Review Summary: Insert clever joke about how the album title is appropriate.
My first introduction to Skinless began with a laugh. The second track off of the incredibly named "Trample the Weak, Hurdle the Dead" starts off with a sample from, I kid you not, the spoof movie Hot Shots Part Deux. Hearing that iconic line, "War, it's fantastic!" start off a blistering death metal track sets the perfect mood for how Skinless operates. Their brand of brutal death metal does not mess around, but they don't take themselves so seriously that they can't see the inherent humor in a subgenre as over the top as theirs can often be. That's not to say they're a Party Cannon, just that there's a coating of self-awareness that keeps Skinless heavy as sh*t but never something to roll your eyes at.
Savagery immediately grabbed me by the shorts hairs from the album art. Like... seriously, look at that damn thing. It's just vicious. I know album art isn't considered terribly important in the digital age since not many of us are buying physical copies, so all an album's art does is sit in a corner on our smartphones, but wow. If I had my own metal blog, this entire review would just be putting up that picture with an arrow pointed at it and saying, "It sounds like this looks."
Skinless is a brutal death metal band of the old-school variety, with nary a slam to be found. Despite being a huge slam fan, hearing death metal that keeps its boots on the ground without losing songwriting chops just for the sake of "m0re br00tz" is incredibly refreshing.
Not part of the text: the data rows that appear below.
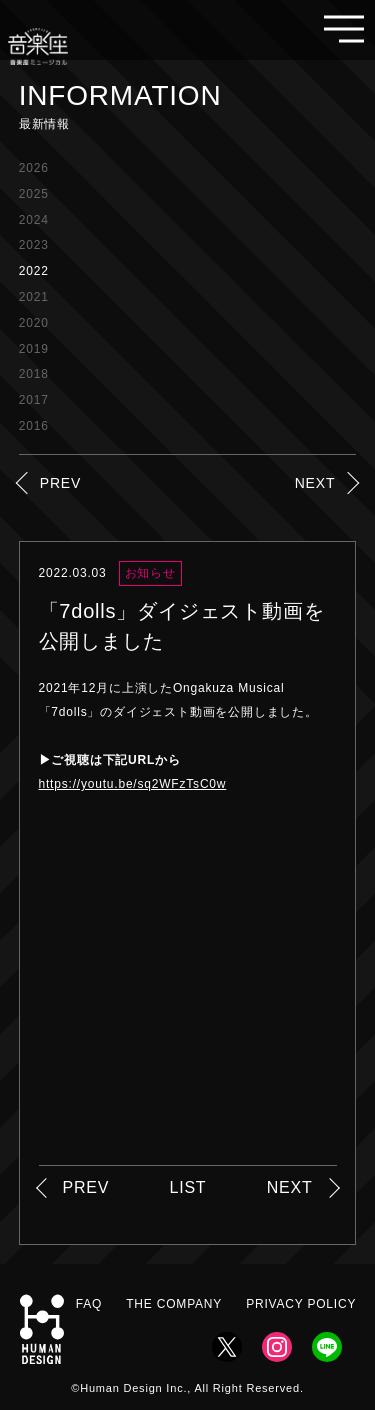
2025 (34, 194)
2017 (34, 400)
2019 (34, 349)
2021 (34, 297)
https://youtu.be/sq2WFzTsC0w (133, 784)
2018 (34, 374)
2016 (34, 426)
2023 (34, 245)
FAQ (89, 1304)
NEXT (315, 483)
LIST (187, 1187)
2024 (34, 220)
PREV (60, 483)
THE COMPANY (174, 1304)
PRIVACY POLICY (301, 1304)
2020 (34, 323)
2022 (34, 271)
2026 (34, 168)
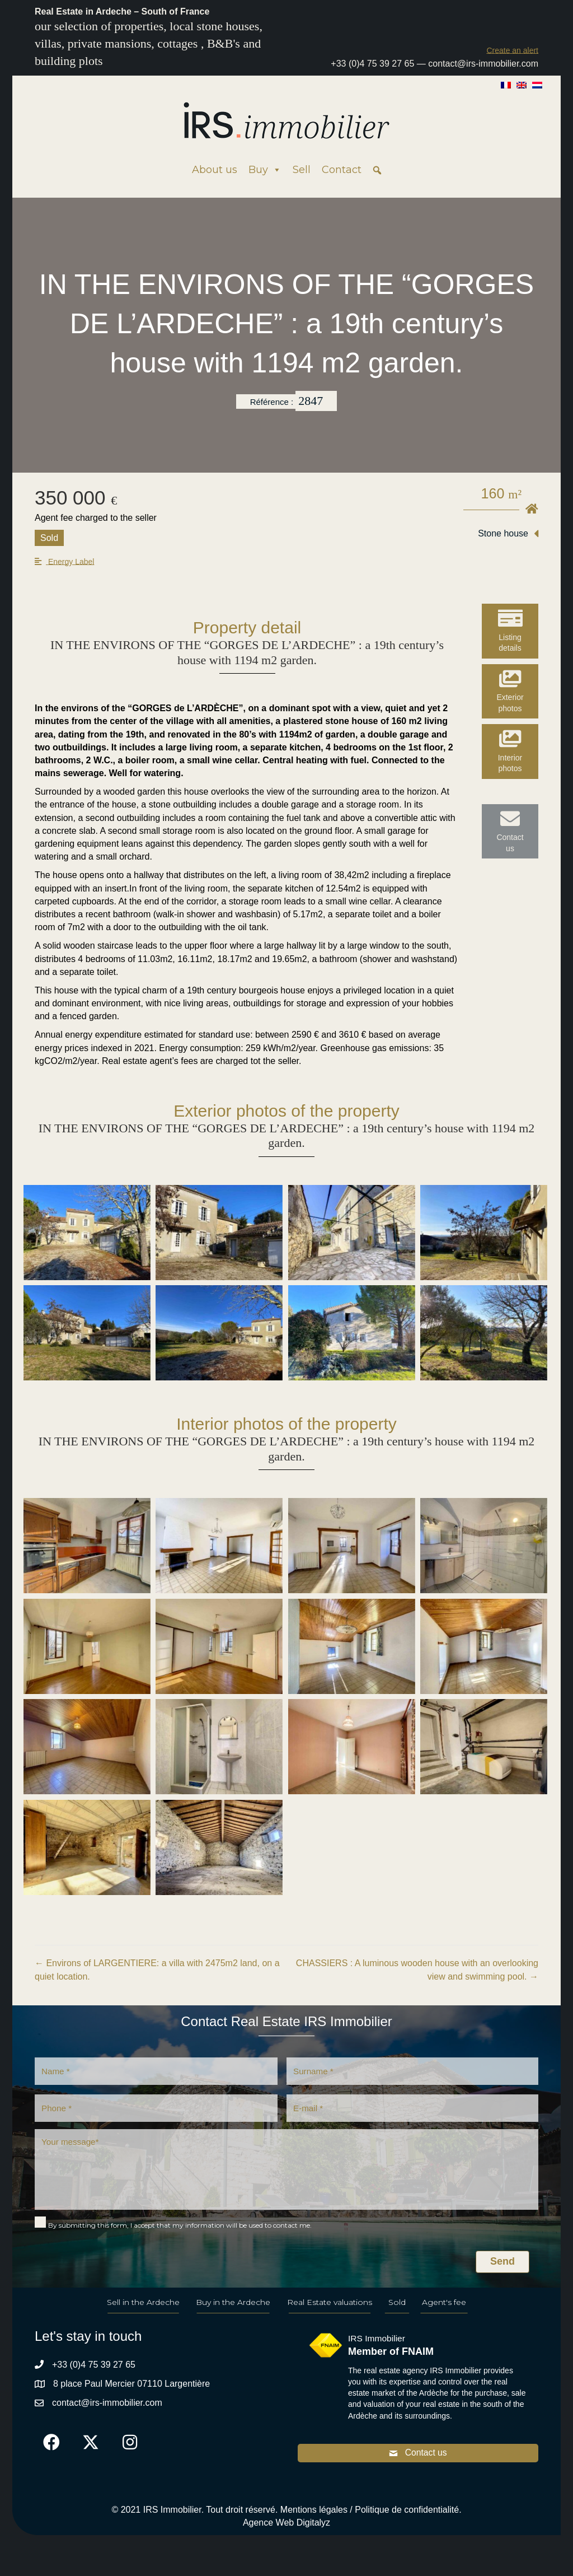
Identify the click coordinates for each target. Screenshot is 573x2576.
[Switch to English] (521, 84)
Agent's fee (444, 2308)
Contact (341, 170)
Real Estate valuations (329, 2308)
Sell (302, 170)
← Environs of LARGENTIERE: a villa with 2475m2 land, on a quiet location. (157, 1969)
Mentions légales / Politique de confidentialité (369, 2517)
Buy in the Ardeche (233, 2308)
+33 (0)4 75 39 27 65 (372, 63)
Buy (264, 170)
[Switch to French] (506, 84)
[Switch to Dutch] (537, 84)
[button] (512, 50)
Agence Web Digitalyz (286, 2530)
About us (214, 170)
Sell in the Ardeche (143, 2308)
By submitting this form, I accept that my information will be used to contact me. (180, 2231)
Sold (397, 2308)
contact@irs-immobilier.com (483, 63)
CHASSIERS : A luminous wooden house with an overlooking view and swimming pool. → (417, 1969)
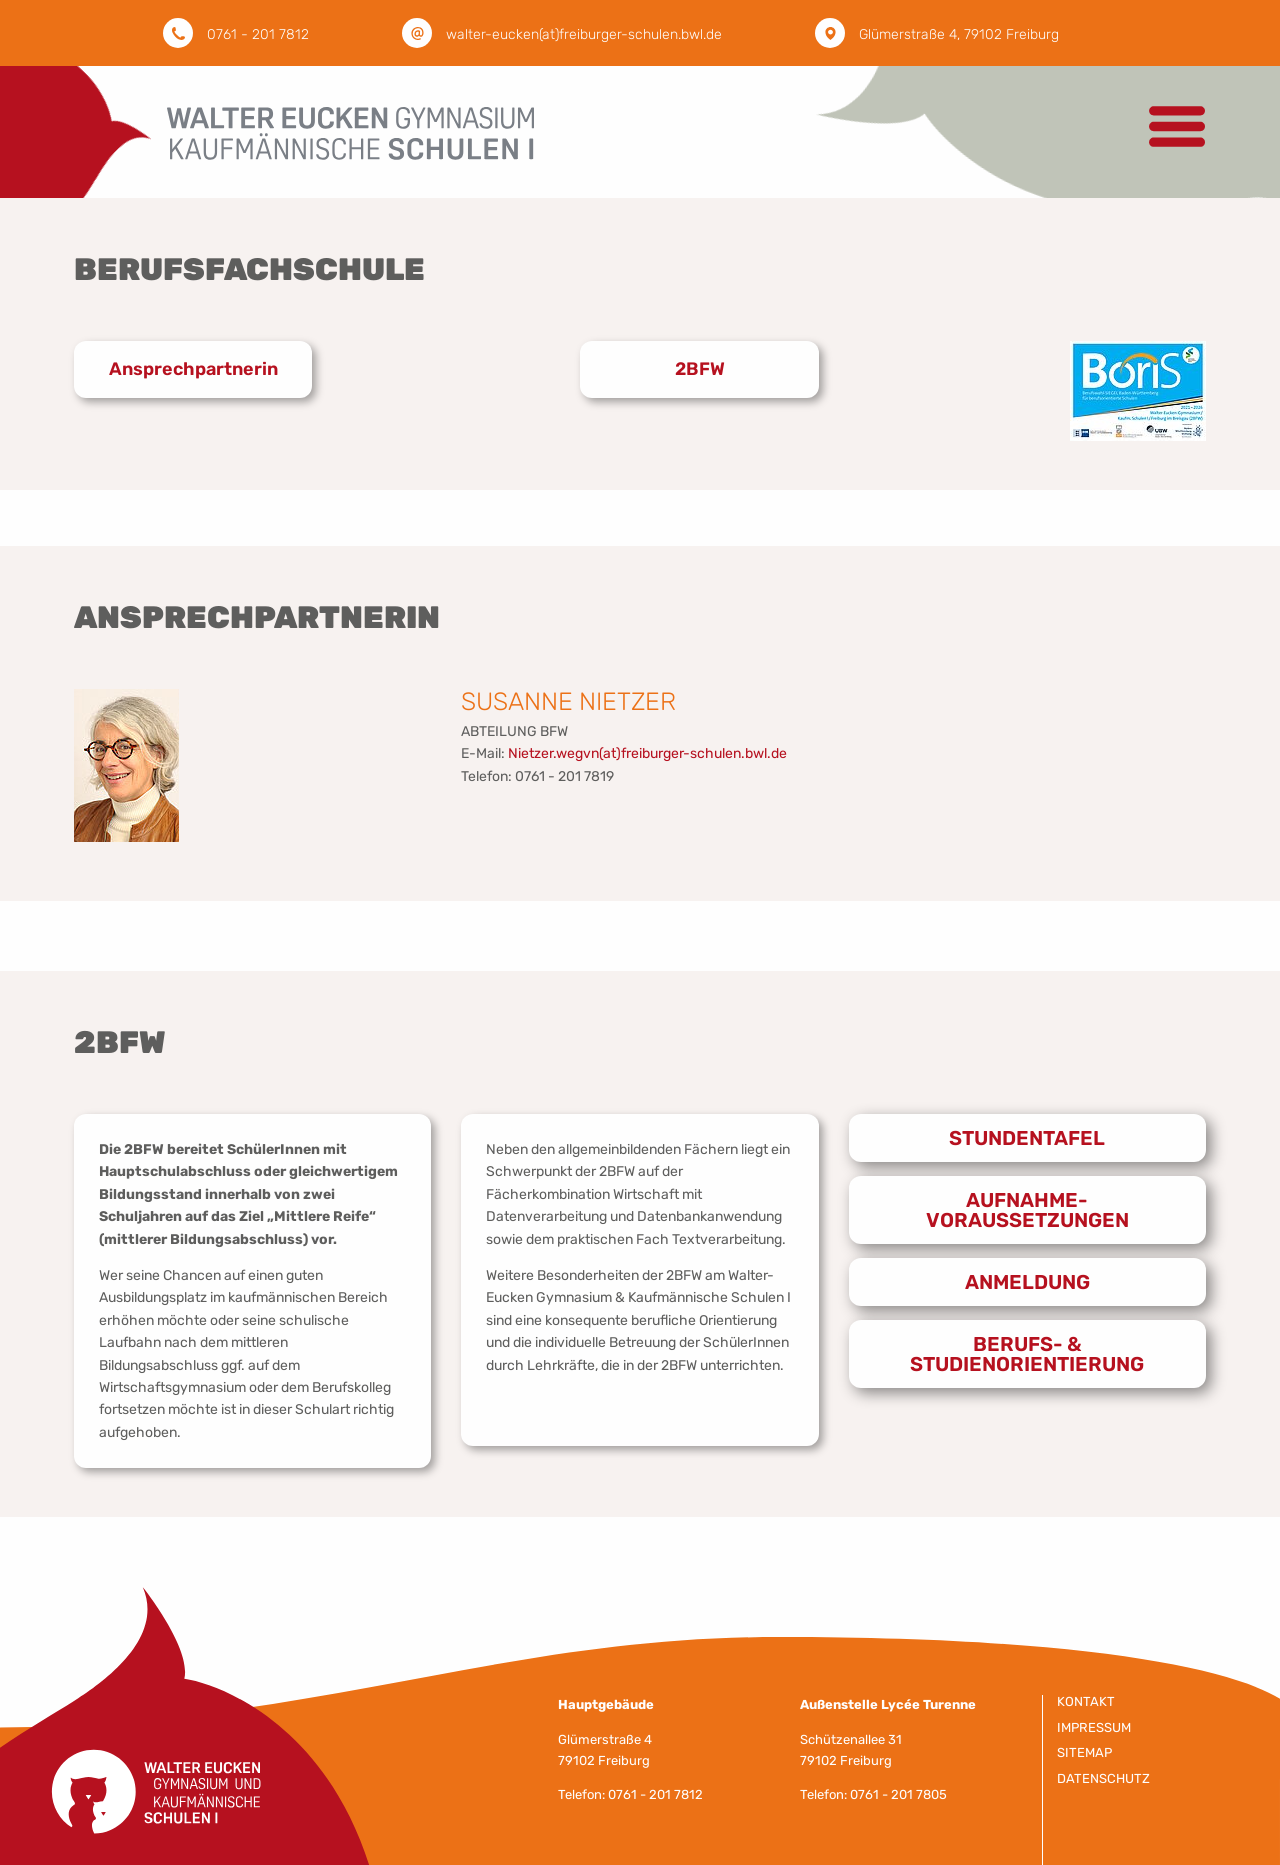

It helps that these dudes are old school themselves, having formed a whopping twenty-six years ago, making the band itself older than the members in a ton of their current contemporaries.
The way Savagery's songs are constructed is right about dead center of everything that makes death metal what it is. There are double bass kicks, chunky riffs, low growls, occasional blast beats, but what makes it great is Skinless never uses any of the genre's traits as a crutch. Tempos can actually vary, with "Medieval" really slowing things down in particular, but it's a case of their meat-and-potatoes sound working so well because of the refinement that a quarter-century of experience gives. Skinless also understand how to use melody within the context of brutal death metal, a rare feat. When "Reversal of Fortune" gives an abrupt melodic break, it doesn't sound like a shoehorned in attempt at variety, because the song actually manages to hold the same mood of the rest of the album.
Quick side note: Can someone explain to me the concept of a "bonus track" on albums like this? The "deluxe edition" has one extra track at the end that's damn good, but it's not like it's a demo version, live recording, or a rarity of any sort. It's just another track, and considering host many people listen on streaming services all it does is put two versions of the album on the ol' Spotify list.
Probably the biggest issue Savagery runs into is that it does such a good job of holding everything as a cohesive whole that nothing sticks out and, ironically, some may find this boring or forgettable. None of the musicians try to show off, the vocals aren't the lowest you've ever heard, there's nothing dazzling in the songwriting. It's like building a roller coaster. Some will have one gigantic drop surrounded by not much else and yeah you'll remember that, but you're also spending the rest of the ride either anticipating that moment or looking back on it. Others never reach those heights, but they keep you looping, dropping, twisting and turning so the entire ride is a blast, even if when it's over you can't pinpoint specific moments you liked the most.
That's what Savagery is. It's a roller coaster built by industry veterans who know how to keep you screaming and throwing your hands from beginning to end, with just enough breaks to catch your breath again before the fun resumes. And it is fun. It's the most fun savagery you'll have this year.